### TASK TO CARRY OUT
Could you convert the material from the line containing "Stay (816, 43)" through its final line, both included, into a JSON list of strings with one string per line and blank lines omitted?

### THE RECORDS
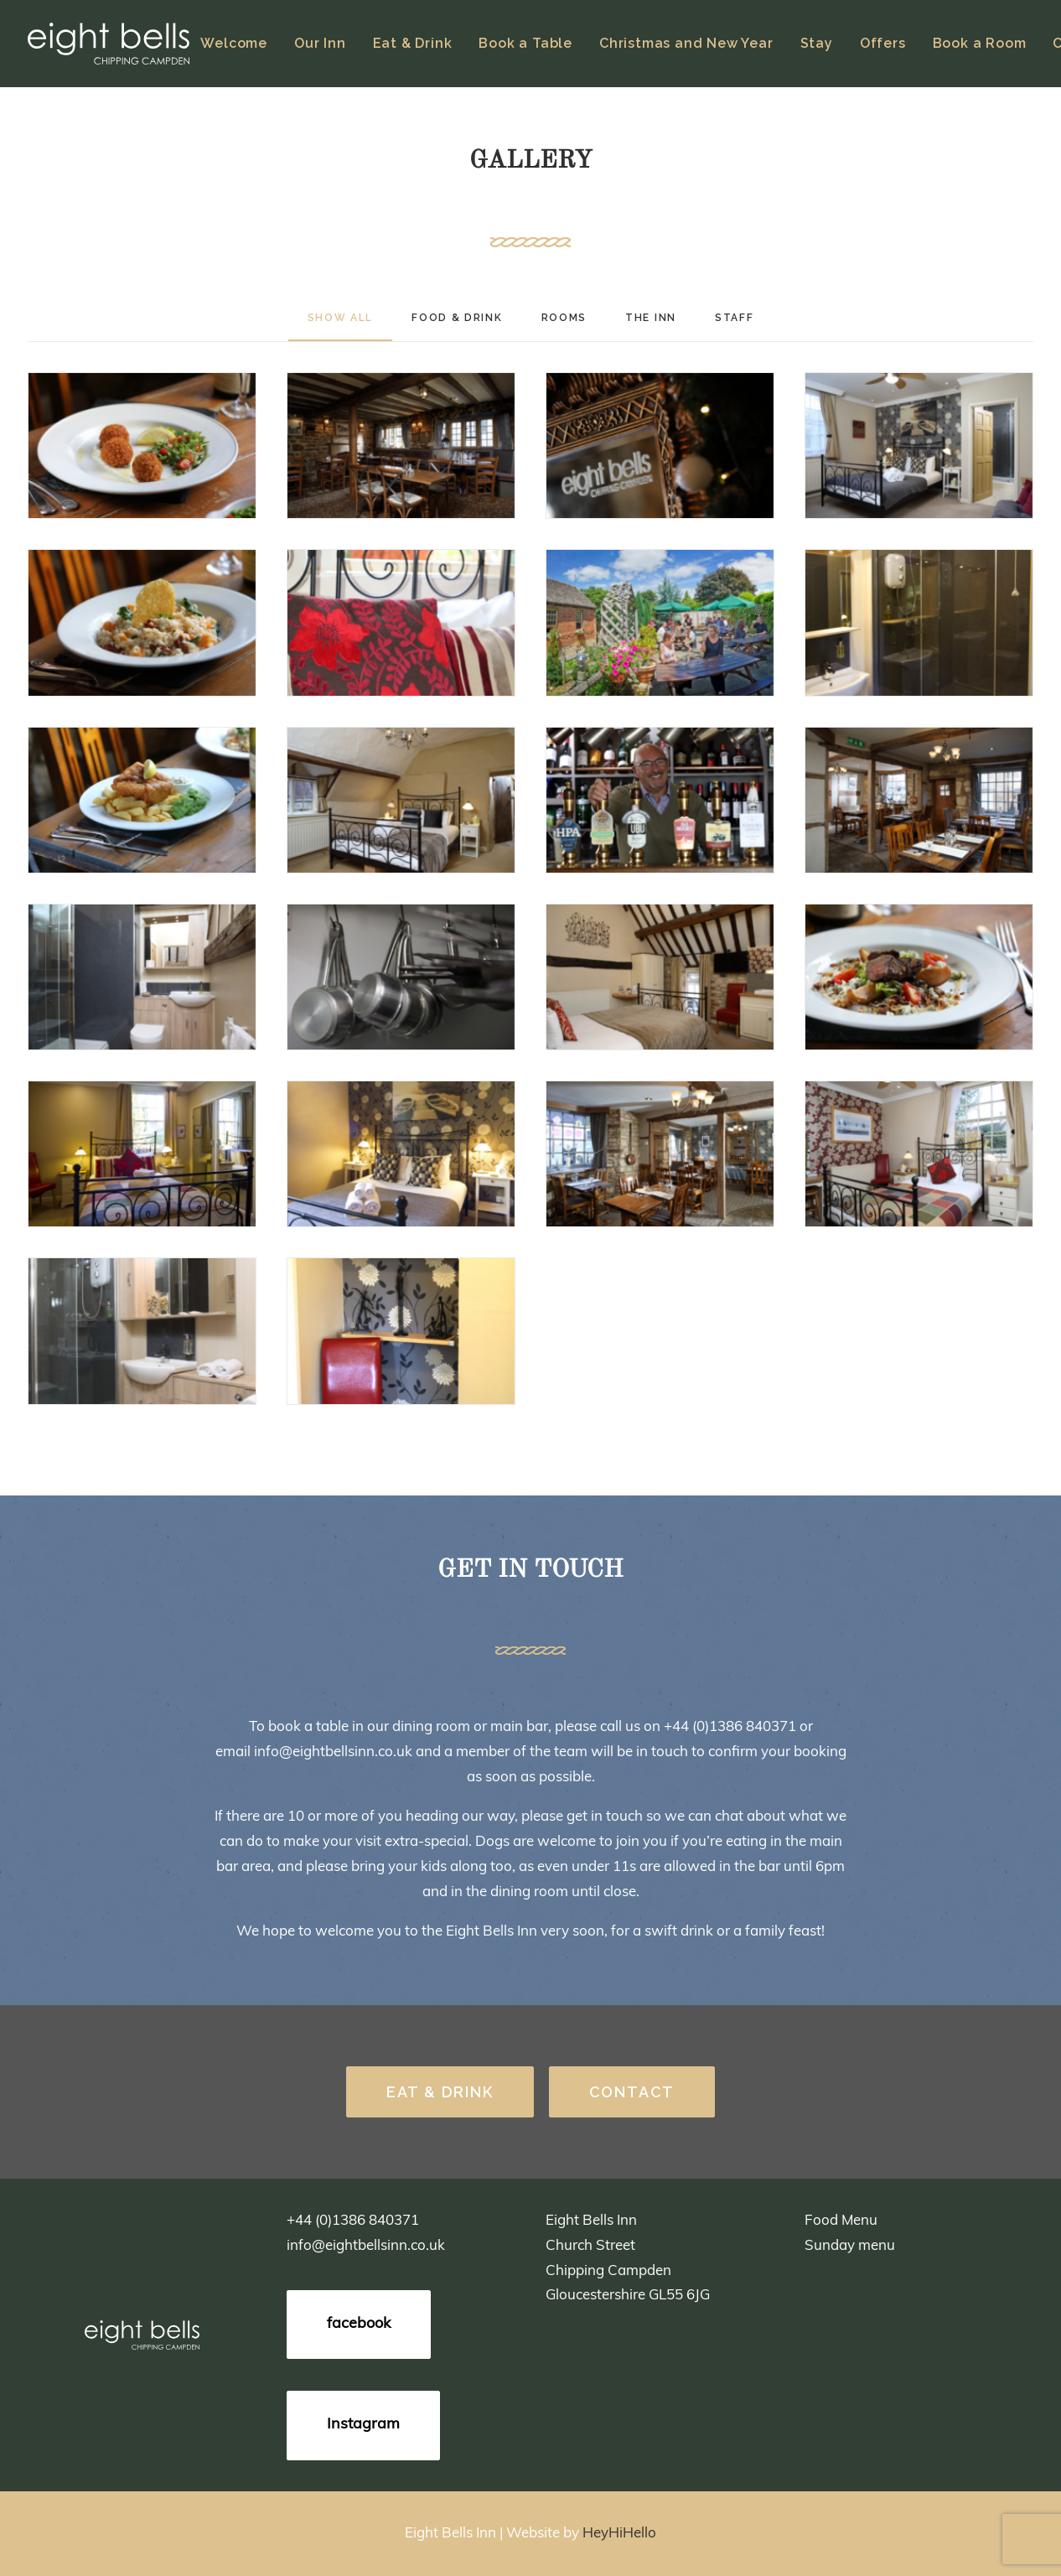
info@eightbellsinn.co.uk (333, 1752)
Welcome (233, 43)
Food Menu (841, 2221)
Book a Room (980, 43)
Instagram (363, 2425)
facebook (359, 2324)
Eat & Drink (413, 43)
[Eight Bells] (108, 44)
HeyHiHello (619, 2534)
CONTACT (632, 2092)
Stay (816, 43)
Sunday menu (850, 2246)
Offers (883, 43)
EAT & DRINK (440, 2092)
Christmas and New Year (686, 43)
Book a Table (525, 43)
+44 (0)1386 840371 (730, 1727)
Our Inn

### ANSWER TO THIS TASK
[
  "Stay (816, 43)",
  "Sunday menu (850, 2246)",
  "Offers (883, 43)",
  "EAT & DRINK (440, 2092)",
  "Christmas and New Year (686, 43)",
  "Book a Table (525, 43)",
  "+44 (0)1386 840371 (730, 1727)",
  "Our Inn"
]